DIRECTIONS FOR THIS TASK => Don't include pictures. Quote the lines below from the first through the line that contains "world air map (101, 86)".

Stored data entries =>
= Beginning of Section =

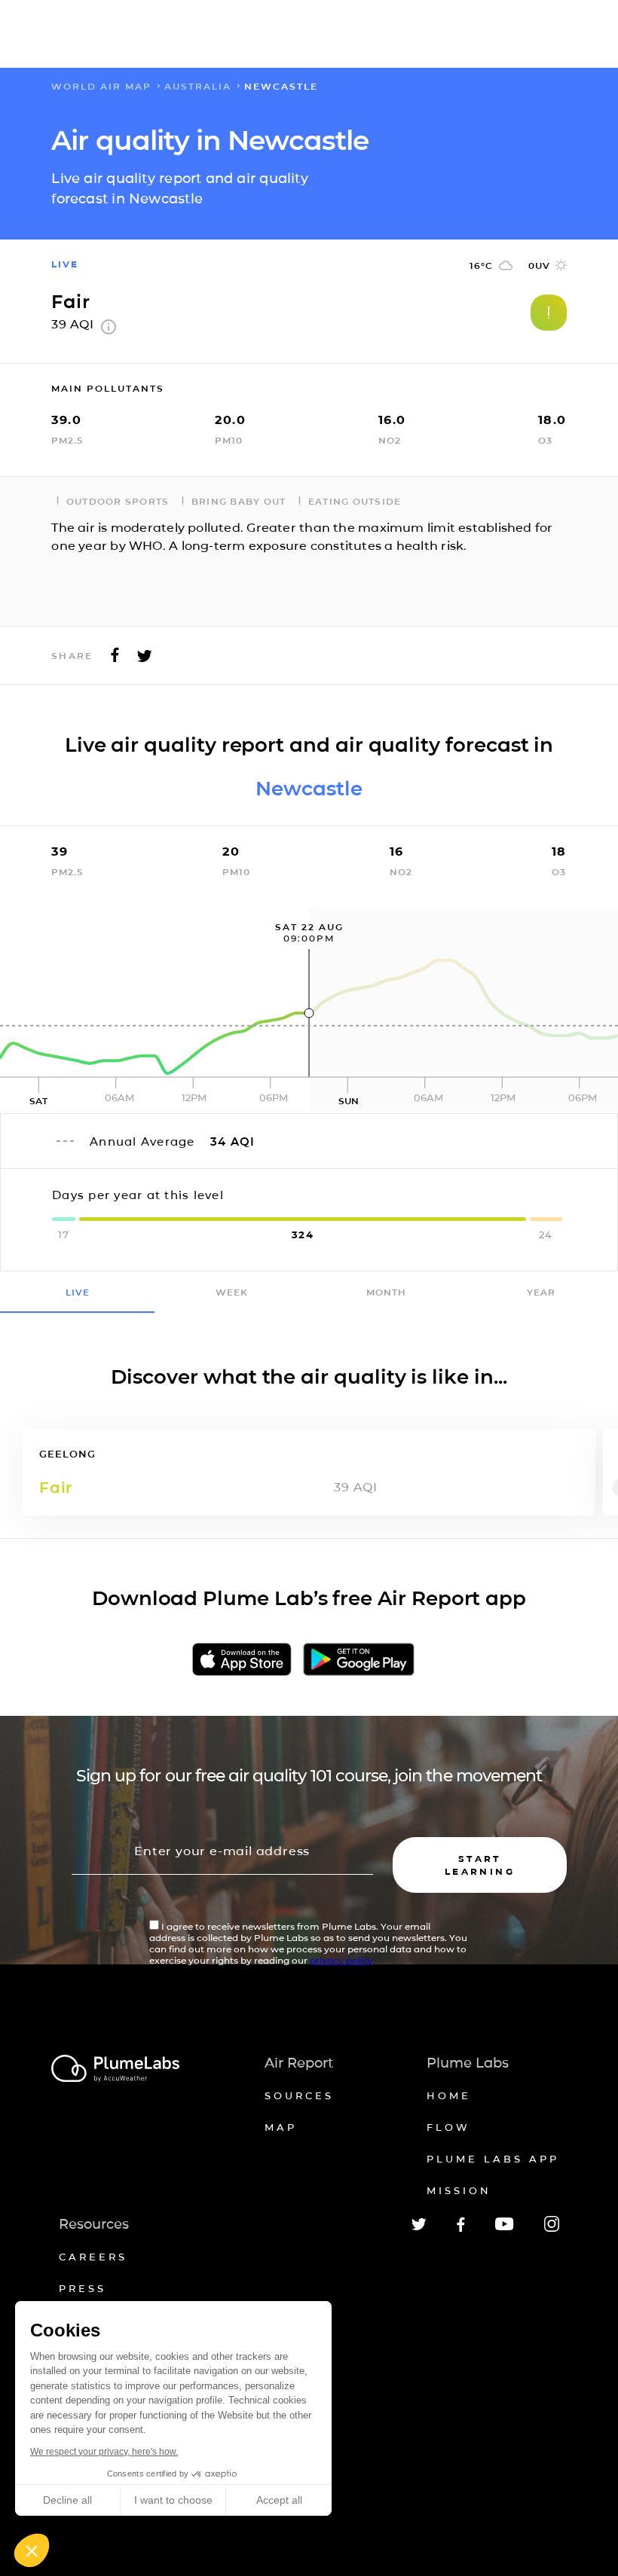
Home (449, 2095)
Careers (93, 2257)
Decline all (67, 2500)
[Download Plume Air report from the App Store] (242, 1660)
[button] (32, 2550)
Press (82, 2288)
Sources (299, 2095)
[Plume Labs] (115, 2069)
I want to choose (173, 2500)
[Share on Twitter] (144, 659)
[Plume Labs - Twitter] (419, 2228)
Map (281, 2127)
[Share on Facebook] (115, 659)
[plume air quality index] (108, 330)
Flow (448, 2127)
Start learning (480, 1865)
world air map (101, 86)
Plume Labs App (493, 2159)
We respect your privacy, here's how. (104, 2451)
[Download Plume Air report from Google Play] (359, 1660)
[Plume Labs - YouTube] (504, 2228)
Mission (459, 2190)
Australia (197, 86)
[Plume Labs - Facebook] (461, 2229)
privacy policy (341, 1960)
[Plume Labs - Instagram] (551, 2229)
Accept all (279, 2500)
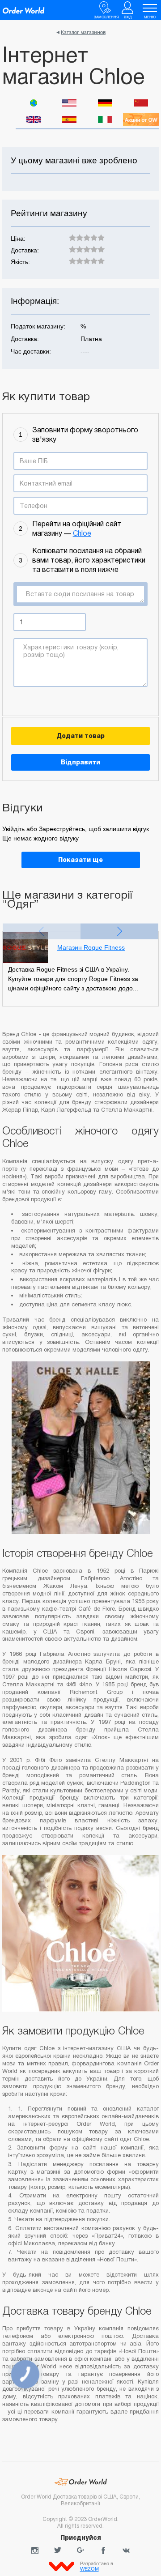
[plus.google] (80, 2550)
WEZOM (89, 2569)
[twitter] (57, 2550)
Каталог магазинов (83, 32)
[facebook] (103, 2550)
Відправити (80, 762)
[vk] (126, 2550)
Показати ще (80, 859)
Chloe (82, 533)
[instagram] (34, 2550)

= End of Section =

EXERCISE RESULT =>
Home (449, 2095)
Careers (93, 2257)
Decline all (67, 2500)
[Download Plume Air report from the App Store] (242, 1660)
[button] (32, 2550)
Press (82, 2288)
Sources (299, 2095)
[Plume Labs] (115, 2069)
I want to choose (173, 2500)
[Share on Twitter] (144, 659)
[Plume Labs - Twitter] (419, 2228)
Map (281, 2127)
[Share on Facebook] (115, 659)
[plume air quality index] (108, 330)
Flow (448, 2127)
Start learning (480, 1865)
world air map (101, 86)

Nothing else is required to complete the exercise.